Quote:
Originally Posted by Kalms
Nice! You can get further still if you think in terms of data parallel computation and try all different permutations of the nested loops and input data format changes that you can think of, with the aim of minimizing unnecessary logic beside the 6 table lookups themselves. Consider if self modifying code could become useful as well.
|
Once again, massive thanks for the hints!
Too many years of self modifying code being verbotten has crippled my optimization skills I think
I have to admit I don't quite understand what you're getting at with 'data parallel computations' though. Do you mean like using both the upper and lower word simultaneously?
For ayone curious with the above tricks and the square table in low memory (16-bit addressable) the following loop is possible:
Code:
movem.w (a1)+, a2-a4 ; 24(7/0)
; X
.offXXp: move.w $1234(a2), d0 ; 12(3/0)
.offXXm: sub.w $1234(a2), d0 ; 12(3/0)
.offXYp: add.w $1234(a3), d0 ; 12(3/0)
.offXYm: sub.w $1234(a3), d0 ; 12(3/0)
.offXZp: add.w $1234(a4), d0 ; 12(3/0)
.offXZm: sub.w $1234(a4), d0 ; 12(3/0)
.offXW: add.w #$1234, d0 ; 8(2/0)
move.w d0, (a0)+ ; 8(1/1)
; -------
; 88
; Y & Z handled similarly
with the points prescaled by 2 and the offset at .offXXp being &squares[XX].w and .offXXm &squares[-XX].w and so on.
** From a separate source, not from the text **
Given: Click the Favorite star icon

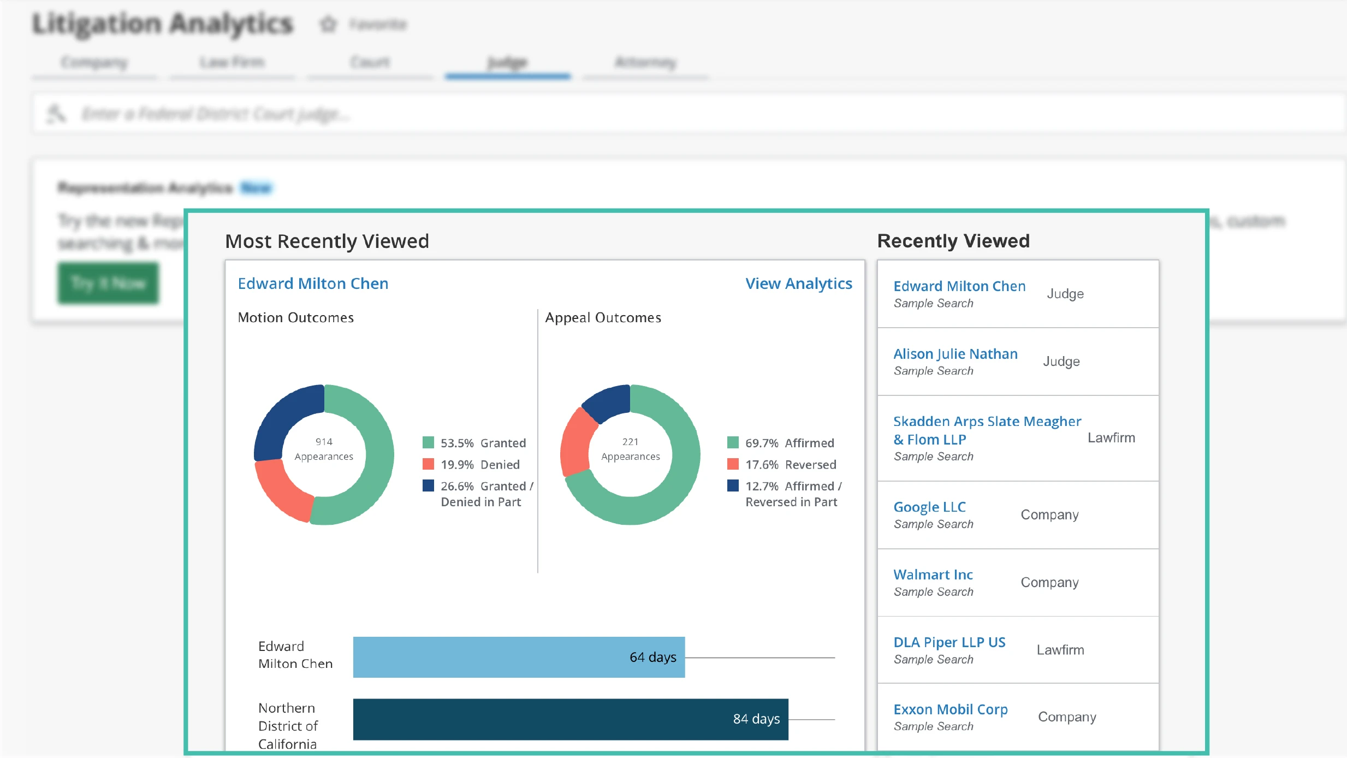Looking at the screenshot, I should pyautogui.click(x=328, y=24).
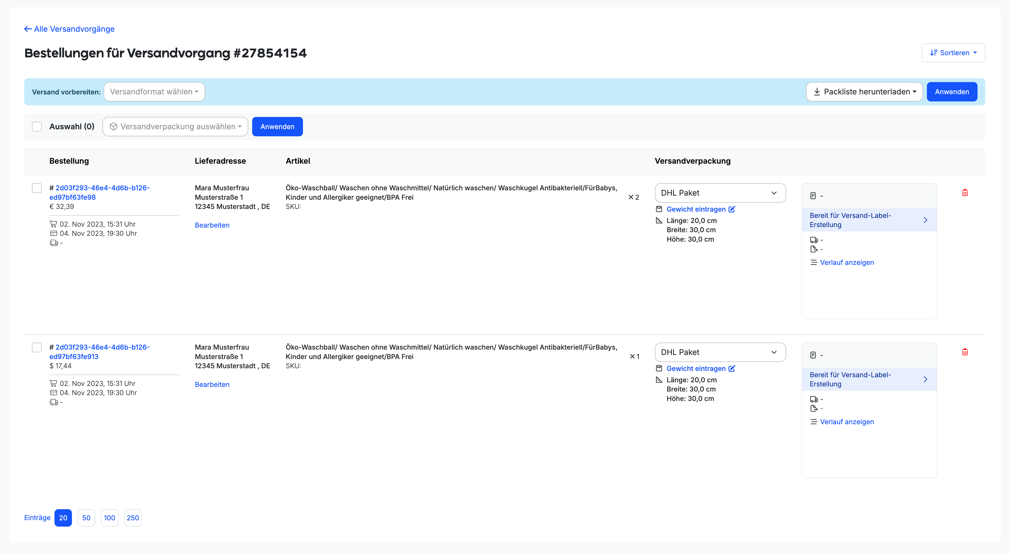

EDIT: My simple 1-plane transform/project/putpixel test went from being able to handle 140 points to 237 in one frame just by applying the above optimization - pretty decent gain!
And of course the square table should be used for projection as well - &squares[$10000/z].w seems like a nice format for the reciprocal table.